Kenya insists that it had planned its incursion into Somalia for months, and that it coordinates its activities with the Somali transitional government in Mogadishu. But the military operation followed swiftly after a string of kidnappings of Western tourists from the coastal town of Lamu, and Spanish aid workers from the border refugee camps in Dadaab.

One British woman, Judith Tebbutt, was kidnapped and her husband murdered on Sept. 10. A French tourist, Marie Dedieu, was kidnapped from her Lamu home a month later, and subsequently died from lack of medicines. Two aid workers for Medecins Sans Frontieres were kidnapped in mid-October. MSF has largely gone silent about its ongoing effort to secure the safe release of its colleagues, noting that press comments might hinder their release.

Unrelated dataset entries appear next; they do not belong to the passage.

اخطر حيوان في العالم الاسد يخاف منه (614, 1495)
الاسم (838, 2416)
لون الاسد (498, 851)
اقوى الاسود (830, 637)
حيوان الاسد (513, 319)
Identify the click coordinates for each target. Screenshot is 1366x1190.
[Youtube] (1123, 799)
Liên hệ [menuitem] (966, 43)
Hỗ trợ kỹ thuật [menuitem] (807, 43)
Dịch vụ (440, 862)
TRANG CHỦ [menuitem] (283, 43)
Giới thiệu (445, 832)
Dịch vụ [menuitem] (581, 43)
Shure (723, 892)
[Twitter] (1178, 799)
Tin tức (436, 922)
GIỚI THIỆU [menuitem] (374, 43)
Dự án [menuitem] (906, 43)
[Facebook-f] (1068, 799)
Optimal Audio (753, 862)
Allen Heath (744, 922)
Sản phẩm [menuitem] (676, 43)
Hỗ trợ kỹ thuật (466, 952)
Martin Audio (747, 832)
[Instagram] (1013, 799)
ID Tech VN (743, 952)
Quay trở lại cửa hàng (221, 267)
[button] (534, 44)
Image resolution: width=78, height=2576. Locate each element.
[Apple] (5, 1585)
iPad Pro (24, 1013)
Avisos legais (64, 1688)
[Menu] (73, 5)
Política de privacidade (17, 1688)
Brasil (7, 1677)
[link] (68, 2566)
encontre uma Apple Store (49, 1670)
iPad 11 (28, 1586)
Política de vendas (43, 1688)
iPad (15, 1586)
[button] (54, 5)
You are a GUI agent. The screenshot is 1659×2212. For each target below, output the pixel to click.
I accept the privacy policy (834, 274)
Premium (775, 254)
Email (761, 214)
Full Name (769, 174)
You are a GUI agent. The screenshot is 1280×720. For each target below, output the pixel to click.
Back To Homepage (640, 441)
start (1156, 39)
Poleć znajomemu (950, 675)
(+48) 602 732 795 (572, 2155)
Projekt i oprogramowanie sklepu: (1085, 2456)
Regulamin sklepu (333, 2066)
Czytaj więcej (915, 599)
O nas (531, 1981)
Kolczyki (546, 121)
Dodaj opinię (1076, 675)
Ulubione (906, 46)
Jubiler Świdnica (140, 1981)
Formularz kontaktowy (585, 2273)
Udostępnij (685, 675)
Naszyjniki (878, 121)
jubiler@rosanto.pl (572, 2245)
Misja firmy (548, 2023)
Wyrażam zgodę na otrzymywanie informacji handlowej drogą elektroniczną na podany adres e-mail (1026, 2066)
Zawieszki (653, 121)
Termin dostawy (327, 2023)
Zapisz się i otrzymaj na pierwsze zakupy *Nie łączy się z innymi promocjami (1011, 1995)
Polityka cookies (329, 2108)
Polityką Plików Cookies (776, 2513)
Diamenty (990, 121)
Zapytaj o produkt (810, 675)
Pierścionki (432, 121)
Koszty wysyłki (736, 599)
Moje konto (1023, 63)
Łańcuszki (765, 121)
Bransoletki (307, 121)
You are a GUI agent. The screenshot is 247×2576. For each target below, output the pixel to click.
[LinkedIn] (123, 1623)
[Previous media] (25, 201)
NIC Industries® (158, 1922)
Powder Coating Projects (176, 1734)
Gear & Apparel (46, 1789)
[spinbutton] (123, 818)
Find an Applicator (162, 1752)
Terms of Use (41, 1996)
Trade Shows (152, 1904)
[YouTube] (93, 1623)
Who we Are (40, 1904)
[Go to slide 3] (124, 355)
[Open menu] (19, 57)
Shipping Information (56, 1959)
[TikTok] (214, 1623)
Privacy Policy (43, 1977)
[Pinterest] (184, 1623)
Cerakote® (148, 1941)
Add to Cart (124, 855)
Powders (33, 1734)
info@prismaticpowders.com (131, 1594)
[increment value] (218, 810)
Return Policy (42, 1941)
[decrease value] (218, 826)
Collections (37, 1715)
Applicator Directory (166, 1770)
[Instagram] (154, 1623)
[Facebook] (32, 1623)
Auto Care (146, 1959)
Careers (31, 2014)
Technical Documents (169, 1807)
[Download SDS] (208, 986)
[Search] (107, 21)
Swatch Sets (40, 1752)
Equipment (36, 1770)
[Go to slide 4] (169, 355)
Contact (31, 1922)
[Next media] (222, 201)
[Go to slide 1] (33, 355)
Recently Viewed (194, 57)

Roger Middleton, a Horn of Africa specialist at the British think tank Chatham House, says that the Kenyan military operation puts obvious constraints on continued foreign aid operations and on efforts to secure the release of those foreigners who have been kidnapped.

“The access of international NGOs was not particularly great before the Kenyan incursion, and now it’s even less so,” says Mr. Middleton. With most foreign aid groups now out of southern Somalia, most aid work is being conducted by smaller Somali groups, funded by members of the Somali diaspora, but even these groups are finding difficulty getting clearance to bring in truckloads of food and other goods across the Kenyan border, for fear that they might be supplying Al Shabab, he says.